Stored items:

►

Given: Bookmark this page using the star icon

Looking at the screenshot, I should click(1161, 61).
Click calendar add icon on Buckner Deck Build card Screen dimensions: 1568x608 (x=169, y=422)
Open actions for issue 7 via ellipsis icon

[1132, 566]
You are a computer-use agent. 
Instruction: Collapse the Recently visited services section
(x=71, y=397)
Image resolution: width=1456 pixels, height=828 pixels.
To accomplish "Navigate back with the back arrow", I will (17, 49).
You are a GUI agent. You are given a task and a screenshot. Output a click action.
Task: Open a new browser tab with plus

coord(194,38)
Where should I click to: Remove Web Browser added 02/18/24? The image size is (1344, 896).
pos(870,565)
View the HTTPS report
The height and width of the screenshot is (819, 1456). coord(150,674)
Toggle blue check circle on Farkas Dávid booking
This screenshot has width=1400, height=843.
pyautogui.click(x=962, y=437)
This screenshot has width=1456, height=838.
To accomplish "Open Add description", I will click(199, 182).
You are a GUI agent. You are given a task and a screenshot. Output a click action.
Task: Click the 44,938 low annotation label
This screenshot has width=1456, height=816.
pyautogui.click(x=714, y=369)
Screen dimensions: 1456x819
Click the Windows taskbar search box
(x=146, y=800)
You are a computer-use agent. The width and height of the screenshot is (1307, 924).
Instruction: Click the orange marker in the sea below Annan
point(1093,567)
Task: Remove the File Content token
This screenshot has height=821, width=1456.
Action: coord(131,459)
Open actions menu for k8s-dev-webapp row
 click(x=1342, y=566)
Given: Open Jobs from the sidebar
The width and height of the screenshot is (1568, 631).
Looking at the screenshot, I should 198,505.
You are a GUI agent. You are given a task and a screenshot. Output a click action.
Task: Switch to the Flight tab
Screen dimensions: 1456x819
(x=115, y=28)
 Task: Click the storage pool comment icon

◄

WORK TO BE COMPLETED:
Which lines of the data above contain "will"? Copy each one.

EXPECTED ANSWER:
To accomplish "Navigate back with the back arrow", I will (17, 49).
To accomplish "Open Add description", I will click(199, 182).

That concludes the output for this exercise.